I'm working on an multi-threaded server application for learning puposes. My problem right now is receiving the data.The first time I wrote the application I used WSAAsyncSelect, but I didn't like how it was working ( the window dependency was stupid in my opinion, even if you hid the window.). So I re-wrote it and now I have a thread that goes through the connected clients and checks if there is any data to be be received and pass it to the worker threads. This works for a small ammount of clients, but I think that for a larger amount it might delay other clients too much. A solution I've read about is having a thread for each client, but there are thread limitations. Another solution would be IOCP ( Windows ), but I need to find a good documentation, since the examples I found were a bit too ambigous ( I might be the problem here )

The language I'm using C/C++ under Microsoft Visual Studio 2013 ( WinSock, but I would like to write it in a multiplatform way )
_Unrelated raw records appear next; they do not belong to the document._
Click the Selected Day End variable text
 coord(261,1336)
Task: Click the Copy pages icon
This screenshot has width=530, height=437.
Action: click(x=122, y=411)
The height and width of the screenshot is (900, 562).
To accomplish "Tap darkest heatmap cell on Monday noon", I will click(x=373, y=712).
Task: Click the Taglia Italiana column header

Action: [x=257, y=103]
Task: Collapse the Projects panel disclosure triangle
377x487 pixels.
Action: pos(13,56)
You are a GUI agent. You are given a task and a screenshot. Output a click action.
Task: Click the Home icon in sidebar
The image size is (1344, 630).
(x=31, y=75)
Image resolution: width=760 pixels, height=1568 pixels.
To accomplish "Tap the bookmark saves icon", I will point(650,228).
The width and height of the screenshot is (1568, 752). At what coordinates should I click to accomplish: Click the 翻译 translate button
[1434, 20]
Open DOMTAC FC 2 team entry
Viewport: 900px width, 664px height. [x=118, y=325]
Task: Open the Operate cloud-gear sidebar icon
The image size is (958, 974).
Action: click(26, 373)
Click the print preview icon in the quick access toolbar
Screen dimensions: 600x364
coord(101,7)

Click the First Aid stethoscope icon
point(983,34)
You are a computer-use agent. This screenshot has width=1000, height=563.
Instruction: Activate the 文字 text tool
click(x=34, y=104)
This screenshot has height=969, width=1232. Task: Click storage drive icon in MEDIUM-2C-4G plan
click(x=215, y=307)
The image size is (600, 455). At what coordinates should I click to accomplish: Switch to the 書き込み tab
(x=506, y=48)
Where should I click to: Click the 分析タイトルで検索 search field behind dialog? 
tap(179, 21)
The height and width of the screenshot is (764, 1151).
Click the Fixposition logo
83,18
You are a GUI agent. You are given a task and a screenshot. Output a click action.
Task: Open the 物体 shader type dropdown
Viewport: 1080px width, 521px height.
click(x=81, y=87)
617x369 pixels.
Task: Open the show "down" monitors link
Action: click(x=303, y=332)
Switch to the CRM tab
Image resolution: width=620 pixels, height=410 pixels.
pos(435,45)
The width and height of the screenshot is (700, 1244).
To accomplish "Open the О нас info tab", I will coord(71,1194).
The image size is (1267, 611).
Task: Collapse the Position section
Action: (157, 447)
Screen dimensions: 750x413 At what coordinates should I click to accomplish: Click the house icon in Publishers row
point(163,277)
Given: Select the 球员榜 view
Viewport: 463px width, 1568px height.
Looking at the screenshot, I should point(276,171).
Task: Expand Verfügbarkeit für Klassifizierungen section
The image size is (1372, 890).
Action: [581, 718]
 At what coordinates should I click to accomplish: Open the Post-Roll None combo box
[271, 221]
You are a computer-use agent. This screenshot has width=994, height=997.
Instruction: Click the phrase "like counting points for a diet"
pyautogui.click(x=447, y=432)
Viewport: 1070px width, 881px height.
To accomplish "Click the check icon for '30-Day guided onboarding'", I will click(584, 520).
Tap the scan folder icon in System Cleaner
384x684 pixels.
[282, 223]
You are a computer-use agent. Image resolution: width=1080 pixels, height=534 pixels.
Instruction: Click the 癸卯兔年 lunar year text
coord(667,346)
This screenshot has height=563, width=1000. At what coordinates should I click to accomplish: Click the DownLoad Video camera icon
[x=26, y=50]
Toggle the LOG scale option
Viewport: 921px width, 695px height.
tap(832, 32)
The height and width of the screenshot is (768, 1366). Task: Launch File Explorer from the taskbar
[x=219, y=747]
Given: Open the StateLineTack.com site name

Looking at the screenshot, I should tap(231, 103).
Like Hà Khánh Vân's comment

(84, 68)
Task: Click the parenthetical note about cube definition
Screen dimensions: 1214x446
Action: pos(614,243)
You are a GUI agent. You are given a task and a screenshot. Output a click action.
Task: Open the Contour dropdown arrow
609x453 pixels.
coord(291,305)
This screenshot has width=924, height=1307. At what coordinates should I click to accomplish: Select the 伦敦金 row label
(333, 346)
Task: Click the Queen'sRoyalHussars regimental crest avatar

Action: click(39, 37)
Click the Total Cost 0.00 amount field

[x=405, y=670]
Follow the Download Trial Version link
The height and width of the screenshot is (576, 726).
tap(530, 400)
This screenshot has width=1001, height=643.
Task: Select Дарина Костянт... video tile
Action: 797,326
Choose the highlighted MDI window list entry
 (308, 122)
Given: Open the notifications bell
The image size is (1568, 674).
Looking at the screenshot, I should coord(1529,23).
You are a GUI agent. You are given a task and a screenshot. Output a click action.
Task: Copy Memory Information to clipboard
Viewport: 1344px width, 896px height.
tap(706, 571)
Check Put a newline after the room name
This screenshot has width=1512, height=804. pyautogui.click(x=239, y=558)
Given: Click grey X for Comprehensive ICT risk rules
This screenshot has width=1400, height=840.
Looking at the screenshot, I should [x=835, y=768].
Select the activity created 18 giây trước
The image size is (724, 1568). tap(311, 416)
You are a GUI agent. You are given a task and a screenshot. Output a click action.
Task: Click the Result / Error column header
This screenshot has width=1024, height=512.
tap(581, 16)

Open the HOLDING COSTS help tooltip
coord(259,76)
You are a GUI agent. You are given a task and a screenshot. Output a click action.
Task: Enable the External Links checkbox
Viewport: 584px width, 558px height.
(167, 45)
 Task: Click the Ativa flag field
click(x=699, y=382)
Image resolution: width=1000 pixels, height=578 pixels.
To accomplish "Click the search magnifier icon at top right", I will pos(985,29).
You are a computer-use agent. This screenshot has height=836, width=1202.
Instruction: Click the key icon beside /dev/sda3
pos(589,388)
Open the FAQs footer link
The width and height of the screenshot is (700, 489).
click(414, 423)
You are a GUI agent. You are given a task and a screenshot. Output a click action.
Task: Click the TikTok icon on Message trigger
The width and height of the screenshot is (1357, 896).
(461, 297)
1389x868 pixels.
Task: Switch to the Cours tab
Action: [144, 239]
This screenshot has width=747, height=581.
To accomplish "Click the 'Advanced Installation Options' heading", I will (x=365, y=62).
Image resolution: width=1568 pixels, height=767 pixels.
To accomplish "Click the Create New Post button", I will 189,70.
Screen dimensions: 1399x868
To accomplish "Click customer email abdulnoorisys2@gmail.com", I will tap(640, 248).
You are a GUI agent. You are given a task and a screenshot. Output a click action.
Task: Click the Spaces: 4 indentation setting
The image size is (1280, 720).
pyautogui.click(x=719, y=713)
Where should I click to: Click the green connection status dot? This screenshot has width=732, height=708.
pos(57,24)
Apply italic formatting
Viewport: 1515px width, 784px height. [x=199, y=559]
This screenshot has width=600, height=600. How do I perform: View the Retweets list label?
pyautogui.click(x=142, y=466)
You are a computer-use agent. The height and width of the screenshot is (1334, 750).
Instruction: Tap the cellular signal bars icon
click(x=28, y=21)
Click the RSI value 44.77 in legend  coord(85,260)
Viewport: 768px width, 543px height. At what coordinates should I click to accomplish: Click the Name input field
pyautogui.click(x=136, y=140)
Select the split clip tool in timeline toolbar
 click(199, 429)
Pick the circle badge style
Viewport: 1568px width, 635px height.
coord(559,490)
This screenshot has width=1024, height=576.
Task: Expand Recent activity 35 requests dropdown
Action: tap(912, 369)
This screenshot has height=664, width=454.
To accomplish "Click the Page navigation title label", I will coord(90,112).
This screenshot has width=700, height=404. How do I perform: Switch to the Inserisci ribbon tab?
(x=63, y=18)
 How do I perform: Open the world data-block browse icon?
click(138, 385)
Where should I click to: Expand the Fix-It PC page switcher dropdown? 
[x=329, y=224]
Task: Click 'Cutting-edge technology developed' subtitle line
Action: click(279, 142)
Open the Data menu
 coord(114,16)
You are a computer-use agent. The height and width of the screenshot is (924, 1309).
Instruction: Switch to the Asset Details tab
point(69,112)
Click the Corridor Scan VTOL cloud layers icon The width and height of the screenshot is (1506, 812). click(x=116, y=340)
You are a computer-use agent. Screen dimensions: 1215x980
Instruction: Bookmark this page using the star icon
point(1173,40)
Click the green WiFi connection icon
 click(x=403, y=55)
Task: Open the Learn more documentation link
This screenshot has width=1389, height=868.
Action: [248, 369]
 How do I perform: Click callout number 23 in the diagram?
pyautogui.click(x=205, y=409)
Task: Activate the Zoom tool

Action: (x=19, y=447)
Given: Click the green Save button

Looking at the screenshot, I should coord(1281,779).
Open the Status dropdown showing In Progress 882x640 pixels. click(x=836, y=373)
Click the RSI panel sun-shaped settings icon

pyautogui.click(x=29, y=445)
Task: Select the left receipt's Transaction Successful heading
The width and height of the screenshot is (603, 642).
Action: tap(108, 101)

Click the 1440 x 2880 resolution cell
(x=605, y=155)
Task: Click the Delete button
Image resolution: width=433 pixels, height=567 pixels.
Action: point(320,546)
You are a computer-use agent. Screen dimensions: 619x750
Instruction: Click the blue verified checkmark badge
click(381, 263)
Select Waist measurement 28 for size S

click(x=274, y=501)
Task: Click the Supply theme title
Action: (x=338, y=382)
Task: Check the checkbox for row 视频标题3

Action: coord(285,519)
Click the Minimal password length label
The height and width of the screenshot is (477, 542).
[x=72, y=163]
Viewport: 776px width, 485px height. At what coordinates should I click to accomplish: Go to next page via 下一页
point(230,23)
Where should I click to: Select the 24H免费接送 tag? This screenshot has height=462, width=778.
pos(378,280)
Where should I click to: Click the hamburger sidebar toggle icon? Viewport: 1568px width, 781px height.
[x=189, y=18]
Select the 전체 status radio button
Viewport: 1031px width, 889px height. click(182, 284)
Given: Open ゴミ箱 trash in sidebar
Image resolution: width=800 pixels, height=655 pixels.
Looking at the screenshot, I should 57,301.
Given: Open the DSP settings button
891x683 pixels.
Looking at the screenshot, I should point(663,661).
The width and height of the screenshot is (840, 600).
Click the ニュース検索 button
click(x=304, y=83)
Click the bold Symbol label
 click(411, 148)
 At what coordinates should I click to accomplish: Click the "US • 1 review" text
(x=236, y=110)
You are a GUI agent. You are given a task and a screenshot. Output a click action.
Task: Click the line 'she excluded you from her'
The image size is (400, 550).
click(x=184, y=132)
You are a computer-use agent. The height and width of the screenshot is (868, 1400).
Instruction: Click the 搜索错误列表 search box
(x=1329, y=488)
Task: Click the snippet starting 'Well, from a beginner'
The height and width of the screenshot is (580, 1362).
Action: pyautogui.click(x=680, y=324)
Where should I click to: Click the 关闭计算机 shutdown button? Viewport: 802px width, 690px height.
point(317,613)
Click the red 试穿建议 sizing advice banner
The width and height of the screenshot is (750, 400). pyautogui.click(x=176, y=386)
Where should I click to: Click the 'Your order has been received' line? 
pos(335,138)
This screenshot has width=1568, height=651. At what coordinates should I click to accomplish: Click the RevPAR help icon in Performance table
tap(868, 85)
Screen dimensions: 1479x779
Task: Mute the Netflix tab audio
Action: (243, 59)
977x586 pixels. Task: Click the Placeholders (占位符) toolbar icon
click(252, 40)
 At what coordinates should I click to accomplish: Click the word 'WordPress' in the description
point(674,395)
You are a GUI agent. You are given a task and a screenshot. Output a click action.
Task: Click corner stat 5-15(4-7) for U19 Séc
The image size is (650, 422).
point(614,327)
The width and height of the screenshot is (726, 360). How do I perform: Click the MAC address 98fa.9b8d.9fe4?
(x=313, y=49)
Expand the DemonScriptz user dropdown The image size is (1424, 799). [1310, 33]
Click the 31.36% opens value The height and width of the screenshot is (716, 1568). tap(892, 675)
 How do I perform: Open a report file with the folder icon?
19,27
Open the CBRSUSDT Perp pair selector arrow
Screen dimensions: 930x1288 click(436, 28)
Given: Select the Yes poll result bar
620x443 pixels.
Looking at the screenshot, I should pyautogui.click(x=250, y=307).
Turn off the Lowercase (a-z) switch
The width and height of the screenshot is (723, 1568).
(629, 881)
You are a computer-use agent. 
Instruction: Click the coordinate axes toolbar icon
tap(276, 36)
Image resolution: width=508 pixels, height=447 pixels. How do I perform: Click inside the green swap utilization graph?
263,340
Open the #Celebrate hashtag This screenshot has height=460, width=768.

If one thread is enough to handle all your clients, consider having N threads and distribute the clients (eg through hashing or in order of reception) among the available threads.

The key is that the overall number of threads (first in your process: polling+worker... but also in the whole system) must remain constant and not exceeding the number of processing resources (CPUs/cores)

This distinction between polling thread(s) and worker threads is the right way to go. Decoupling using queue structures, freeing the polling threads to do their job (ie polling) unhindered from the (arbitrary) logic running on the worker threads.

On Windows, IOCP is the standard model for scalable async IO. It solves all the problems you mention. It has a sane programming model (with a few API design errors). I believe there are self-contained samples. To learn IOCP I'd create a very simple chat server using this technology and try to get it absolutely right.

The select has the disadvantage that it does not scale (as you said).

If you want portability, look into async IO libraries like Boost asio. They use an IOCP-like model on all modern platforms. They are callback-driven.